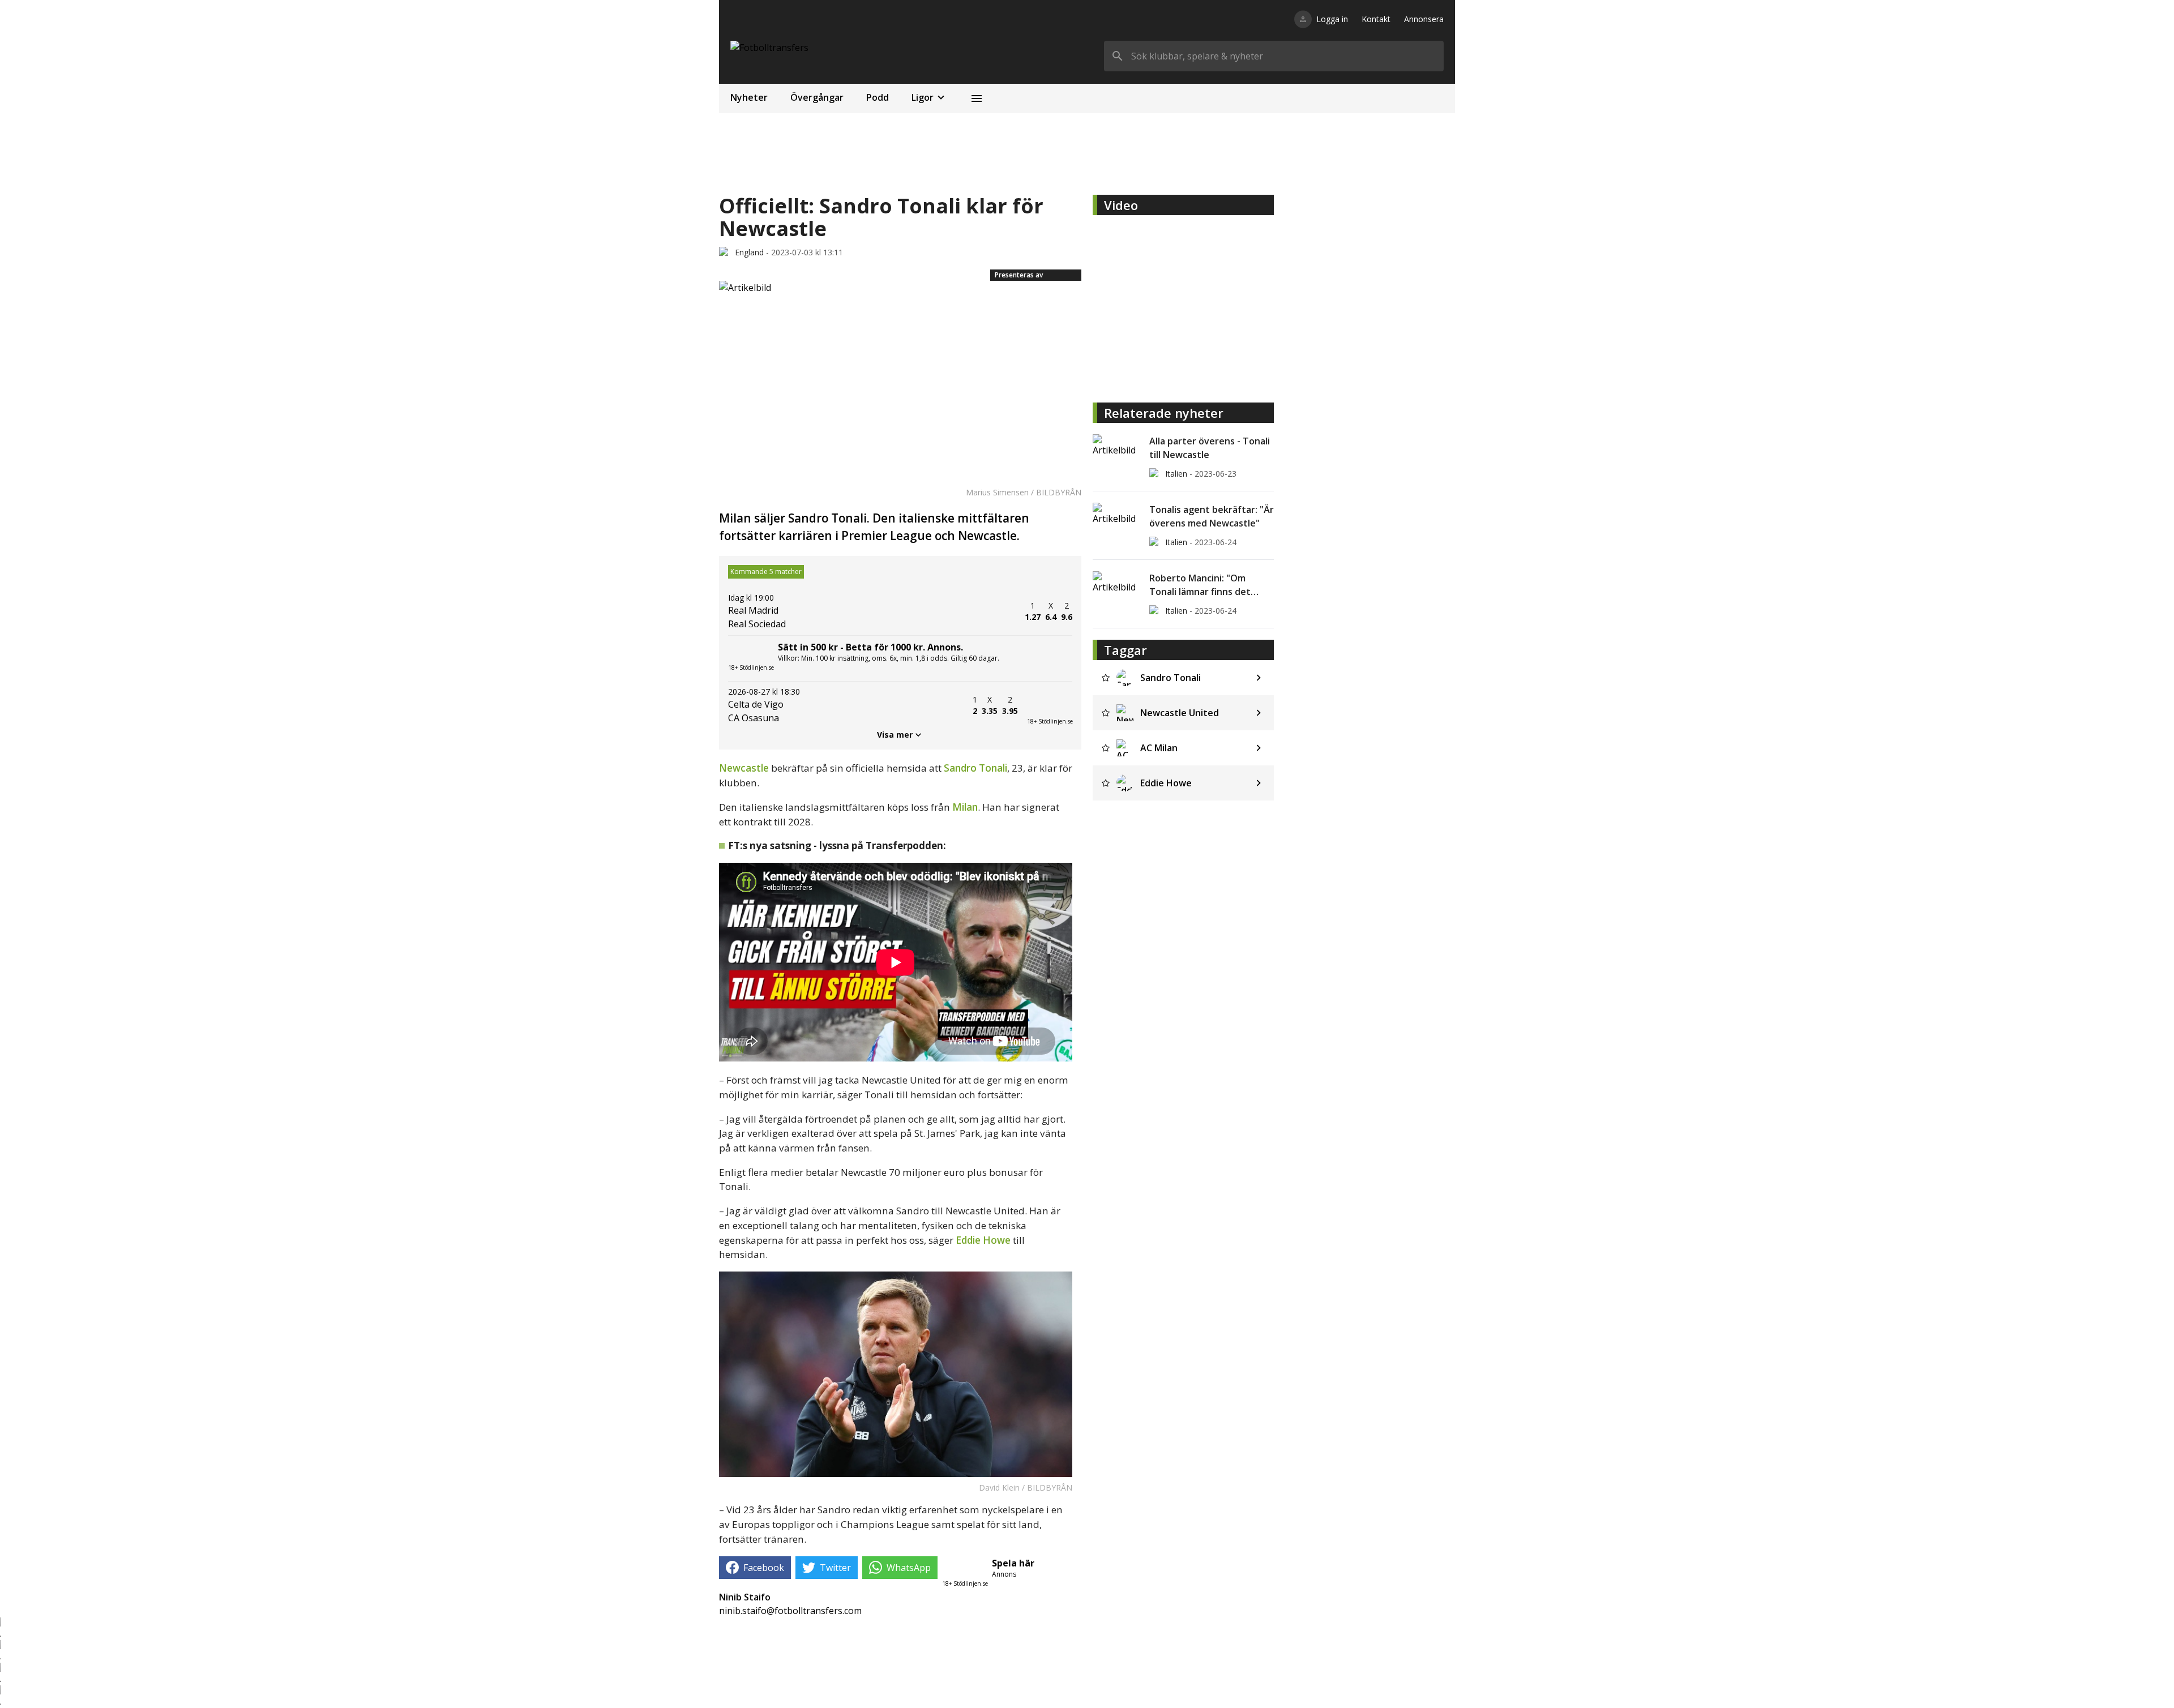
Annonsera (1424, 19)
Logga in (1332, 19)
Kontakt (1376, 19)
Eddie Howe (983, 1240)
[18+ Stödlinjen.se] (1049, 705)
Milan (965, 807)
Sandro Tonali (975, 767)
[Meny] (976, 98)
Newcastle (744, 767)
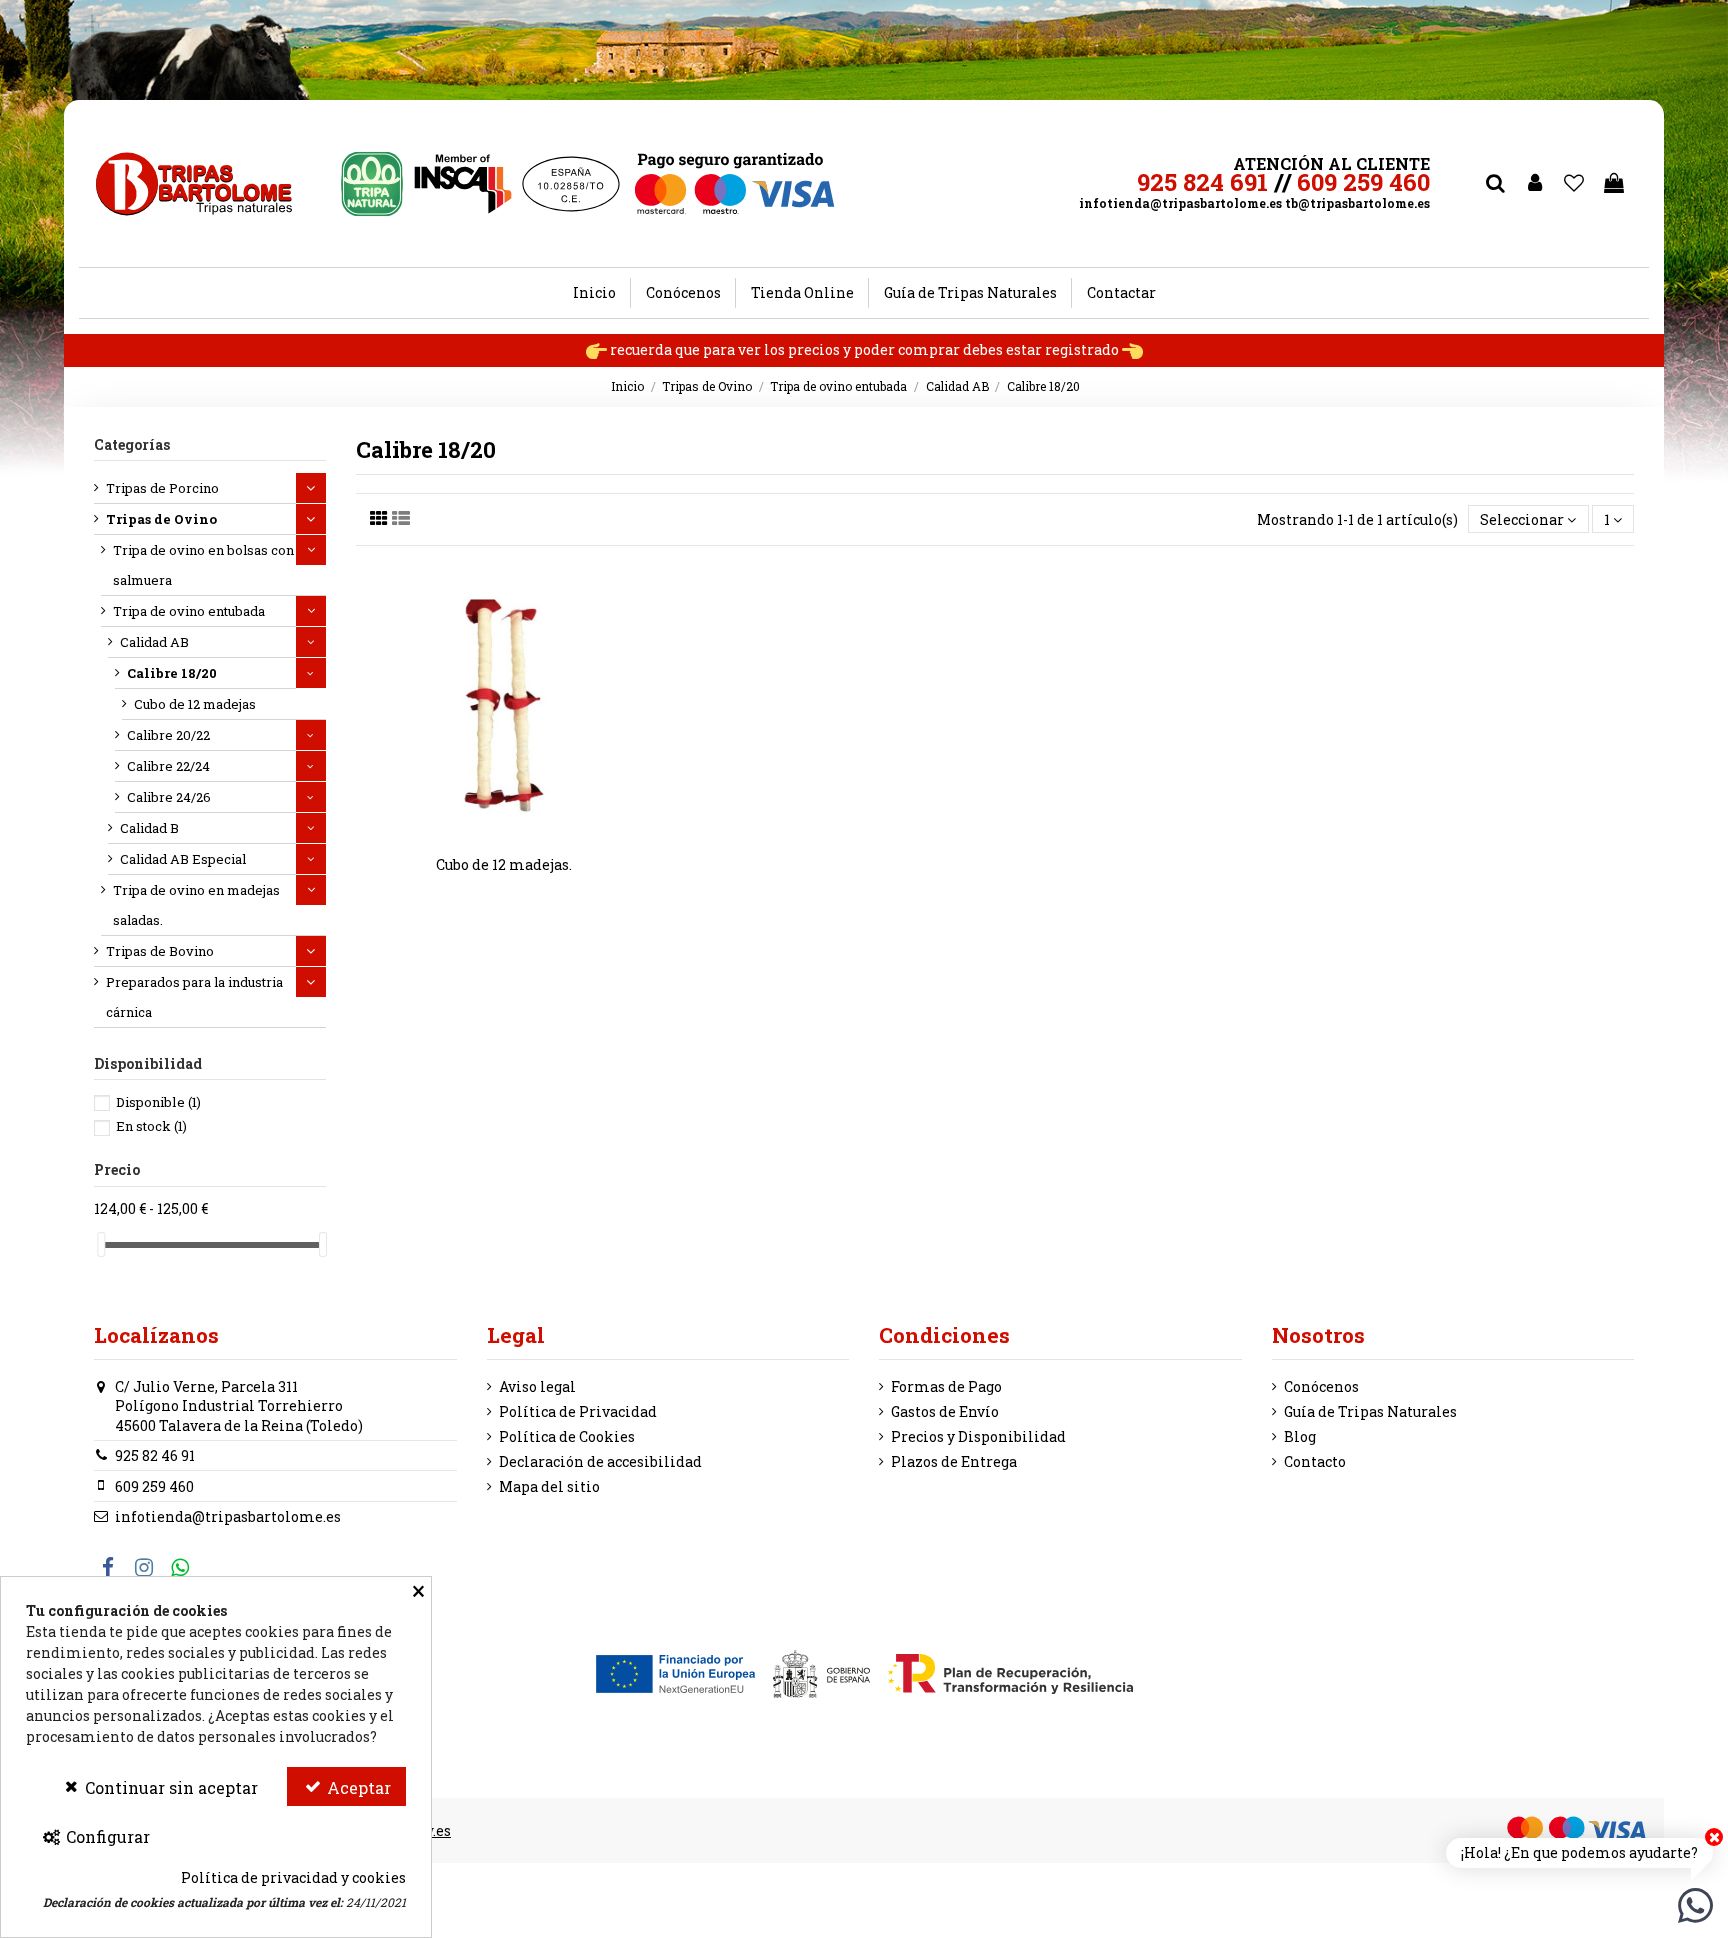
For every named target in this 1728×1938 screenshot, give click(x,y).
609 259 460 (1363, 182)
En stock (151, 1126)
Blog (1300, 1436)
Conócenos (1321, 1386)
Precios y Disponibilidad (978, 1436)
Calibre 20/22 (168, 735)
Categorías (132, 444)
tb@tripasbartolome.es (1357, 203)
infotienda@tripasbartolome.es (1180, 203)
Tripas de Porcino (162, 488)
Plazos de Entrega (954, 1461)
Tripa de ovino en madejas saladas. (196, 905)
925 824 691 (1202, 182)
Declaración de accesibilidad (600, 1461)
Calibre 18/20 (172, 673)
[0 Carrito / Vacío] (1614, 184)
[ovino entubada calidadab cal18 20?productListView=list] (401, 518)
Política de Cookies (567, 1436)
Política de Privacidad (578, 1411)
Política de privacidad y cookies (293, 1877)
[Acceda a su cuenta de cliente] (1535, 184)
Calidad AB (154, 642)
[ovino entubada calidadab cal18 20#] (518, 835)
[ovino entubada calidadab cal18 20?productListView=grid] (379, 518)
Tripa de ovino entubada (189, 611)
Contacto (1315, 1461)
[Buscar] (1495, 184)
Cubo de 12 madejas (195, 704)
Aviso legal (537, 1386)
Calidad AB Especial (183, 859)
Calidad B (149, 828)
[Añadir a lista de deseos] (490, 835)
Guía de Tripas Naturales (1370, 1411)
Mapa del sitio (549, 1486)
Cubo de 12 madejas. (504, 864)
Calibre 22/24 (168, 766)
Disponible (158, 1102)
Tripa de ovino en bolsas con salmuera (203, 565)
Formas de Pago (946, 1386)
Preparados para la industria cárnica (194, 997)
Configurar (106, 1836)
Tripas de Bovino (160, 951)
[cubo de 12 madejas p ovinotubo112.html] (504, 708)
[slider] (101, 1244)
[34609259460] (1695, 1903)
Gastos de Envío (945, 1411)
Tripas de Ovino (161, 519)
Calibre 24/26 (169, 797)
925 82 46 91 (155, 1455)
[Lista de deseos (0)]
■ ■ ■ ■ ■ ■ ■
» Requirement
Copy out exactly the lines between the line with "Política de Cookies (567, 1436)" and the last line of the entries, counting both of those lines.

» The completed task
Política de Cookies (567, 1436)
Política de Privacidad (578, 1411)
Política de privacidad y cookies (293, 1877)
[Acceda a su cuenta de cliente] (1535, 184)
Calidad AB (154, 642)
[ovino entubada calidadab cal18 20#] (518, 835)
[ovino entubada calidadab cal18 20?productListView=grid] (379, 518)
Tripa de ovino entubada (189, 611)
Contacto (1315, 1461)
[Buscar] (1495, 184)
Cubo de 12 madejas (195, 704)
Aviso legal (537, 1386)
Calidad AB Especial (183, 859)
Calidad B (149, 828)
[Añadir a lista de deseos] (490, 835)
Guía de Tripas Naturales (1370, 1411)
Mapa del sitio (549, 1486)
Cubo de 12 madejas. (504, 864)
Calibre 22/24 (168, 766)
Disponible (158, 1102)
Tripa de ovino en bolsas con salmuera (203, 565)
Formas de Pago (946, 1386)
Preparados para la industria cárnica (194, 997)
Configurar (106, 1836)
Tripas de Bovino (160, 951)
[cubo de 12 madejas p ovinotubo112.html] (504, 708)
[slider] (101, 1244)
[34609259460] (1695, 1903)
Gastos de Envío (945, 1411)
Tripas de Ovino (161, 519)
Calibre 24/26 (169, 797)
925 82 46 91 (155, 1455)
[Lista de deseos (0)]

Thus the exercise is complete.